---------- Çıkarılan metin ----------

GENEL KURUL KONUŞMASI
Konu: 2024 Yılı Merkezi Yönetim Bütçe Kanunu Teklifi ile 2022 Yılı Merkezi Yönetim Kesin Hesap Kanunu Teklifinin 3'üncü Tur Görüşmeleri münasebetiyle
Yasama Yılı:2
Birleşim:35
Tarih:14.12.2023

HEDEP GRUBU ADINA GÜLÜSTAN KILIÇ KOÇYİĞİT (Kars) - Teşekkür ederim Sayın Başkan.

Sayın vekiller, "..."(*) ve bilmediğim bütün kadim dillerde sizleri ve ekranları başında bizleri dinleyen değerli halklarımızı saygıyla sevgiyle selamlıyorum.

Şimdi, Kültür Bakanlığı bütçesini konuşuyoruz ama kültür gibi temel bir meselede aslında AKP'nin de muzdarip olduğunu biliyoruz. Bu ülke, geçmişten bugüne, özellikle de cumhuriyet tarihi boyunca ne yazık ki bütün kültürel çeşitliliği bir yana bırakan, özellikle Anadolu'nun ve Mezopotamya'nın kadim kültürlerini yok sayan, daha ziyade yukarıdan bir kültür dayatmasıyla bir kültürel inşaya gittiği bir hakikat ve bu hakikatin şöyle ikilikler üzerinden kurulduğunu da biliyoruz: Batılı olanın, modern olanın ilerici; geleneksel olanınsa daha ziyade gerici olarak görüldüğü ve gerici olarak yaftalandığı bir kültür dünyasının içerisinde ne yazık ki bizler de doğduk ve büyüdük. Bu anlamıyla, özellikle Kürt kültürünün de bu gericilik yaftasıyla en fazla malul olduğunu, en fazla Kürt kültürüne yönelik aslında böyle bir saldırı girişiminin olduğunu da ifade etmek istiyorum değerli arkadaşlar. Televizyon dizilerinde ve filmlerde genellikle Kürtleri nasıl karakterize ya da karikatürize ediyorlar? Genellikle töre cinayetleri işleyen, kriminal kişilikleri olan, Türkçe bozuk aksanıyla konuşan ve çoğu zaman aslında büyük sermaye sahiplerine kapıcı olabilen ya da işte, kâhya olabilen bir Kürt motifinin, bir Kürt karakterinin topluma anlatıldığını biz çok iyi biliyoruz değerli arkadaşlar. Ama sadece Kürtler açısından değil, aynı motifin Romanlar ve diğer halklar açısından da yapıldığını ve bu kültürlerin aslında aşağılandığını ve yaftalandığını çok iyi bilmekteyiz.

---------- Sağlanan bilgiler ----------

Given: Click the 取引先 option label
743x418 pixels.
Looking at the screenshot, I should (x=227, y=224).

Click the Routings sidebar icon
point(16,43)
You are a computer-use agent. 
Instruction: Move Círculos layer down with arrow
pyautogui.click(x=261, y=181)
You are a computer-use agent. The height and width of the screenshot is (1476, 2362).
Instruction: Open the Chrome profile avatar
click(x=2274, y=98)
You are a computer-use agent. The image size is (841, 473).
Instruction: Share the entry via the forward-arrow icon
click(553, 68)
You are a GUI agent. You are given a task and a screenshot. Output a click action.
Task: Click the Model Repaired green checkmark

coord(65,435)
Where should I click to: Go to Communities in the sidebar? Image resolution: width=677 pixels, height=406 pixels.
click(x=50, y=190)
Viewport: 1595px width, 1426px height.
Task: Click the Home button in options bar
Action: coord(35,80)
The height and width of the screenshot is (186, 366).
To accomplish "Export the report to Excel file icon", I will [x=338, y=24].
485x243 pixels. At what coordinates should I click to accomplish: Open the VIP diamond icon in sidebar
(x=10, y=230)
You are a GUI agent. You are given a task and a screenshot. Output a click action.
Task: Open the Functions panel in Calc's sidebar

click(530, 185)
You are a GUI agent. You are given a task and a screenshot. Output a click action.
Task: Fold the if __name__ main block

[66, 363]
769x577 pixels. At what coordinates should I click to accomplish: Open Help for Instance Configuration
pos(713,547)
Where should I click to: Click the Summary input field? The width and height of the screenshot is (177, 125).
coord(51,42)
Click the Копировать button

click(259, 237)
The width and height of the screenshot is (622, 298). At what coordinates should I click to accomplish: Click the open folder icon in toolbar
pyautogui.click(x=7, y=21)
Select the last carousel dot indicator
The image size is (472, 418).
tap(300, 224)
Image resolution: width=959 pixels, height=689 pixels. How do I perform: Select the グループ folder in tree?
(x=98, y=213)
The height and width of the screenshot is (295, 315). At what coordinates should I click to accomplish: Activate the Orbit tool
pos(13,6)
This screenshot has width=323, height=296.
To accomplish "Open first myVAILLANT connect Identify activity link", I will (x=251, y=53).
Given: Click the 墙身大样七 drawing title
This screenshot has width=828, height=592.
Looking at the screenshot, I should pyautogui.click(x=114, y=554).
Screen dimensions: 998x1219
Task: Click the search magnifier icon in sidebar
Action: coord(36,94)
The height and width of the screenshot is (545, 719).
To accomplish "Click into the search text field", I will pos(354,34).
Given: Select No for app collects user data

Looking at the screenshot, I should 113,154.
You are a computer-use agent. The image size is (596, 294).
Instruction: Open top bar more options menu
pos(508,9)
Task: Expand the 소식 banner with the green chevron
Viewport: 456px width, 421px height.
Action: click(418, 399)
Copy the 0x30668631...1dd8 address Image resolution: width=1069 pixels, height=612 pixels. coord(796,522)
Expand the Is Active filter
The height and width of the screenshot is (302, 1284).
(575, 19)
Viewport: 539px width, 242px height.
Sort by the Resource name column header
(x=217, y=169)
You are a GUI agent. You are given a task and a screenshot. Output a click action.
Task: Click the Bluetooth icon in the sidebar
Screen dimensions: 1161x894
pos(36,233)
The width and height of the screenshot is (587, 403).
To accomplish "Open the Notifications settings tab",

----------

# [Alıştırma 1]
Genel kurul konuşmasındaki şu cümleyi İngilizceye çevirir misiniz: "Ama sadece Kürtler açısından değil, aynı motifin Romanlar ve diğer halklar açısından da yapıldığını ve bu kültürlerin aslında aşağılandığını ve yaftalandığını çok iyi bilmekteyiz."
# [Alıştırma 2]
Genel kurul konuşmasına göre hangi bakanlığın bütçesi konuşuluyor?
# [Alıştırma 3]
Genel kurul konuşmasının "GENEL KURUL KONUŞMASI" sözlerinden başlayıp "saygıyla sevgiyle selamlıyorum." sözleri de dahil olmak üzere bu sözlere kadar uzanan bölümünü olduğu gibi geri verin.

# [Tam yanıt 1]
But not only with regard to the Kurds: we know very well that the same motif has been applied to the Roma and other peoples as well, and that these cultures have in fact been demeaned and stigmatized.

# [Tam yanıt 2]
Kültür Bakanlığı.

# [Tam yanıt 3]
GENEL KURUL KONUŞMASI
Konu: 2024 Yılı Merkezi Yönetim Bütçe Kanunu Teklifi ile 2022 Yılı Merkezi Yönetim Kesin Hesap Kanunu Teklifinin 3'üncü Tur Görüşmeleri münasebetiyle
Yasama Yılı:2
Birleşim:35
Tarih:14.12.2023

HEDEP GRUBU ADINA GÜLÜSTAN KILIÇ KOÇYİĞİT (Kars) - Teşekkür ederim Sayın Başkan.

Sayın vekiller, "..."(*) ve bilmediğim bütün kadim dillerde sizleri ve ekranları başında bizleri dinleyen değerli halklarımızı saygıyla sevgiyle selamlıyorum.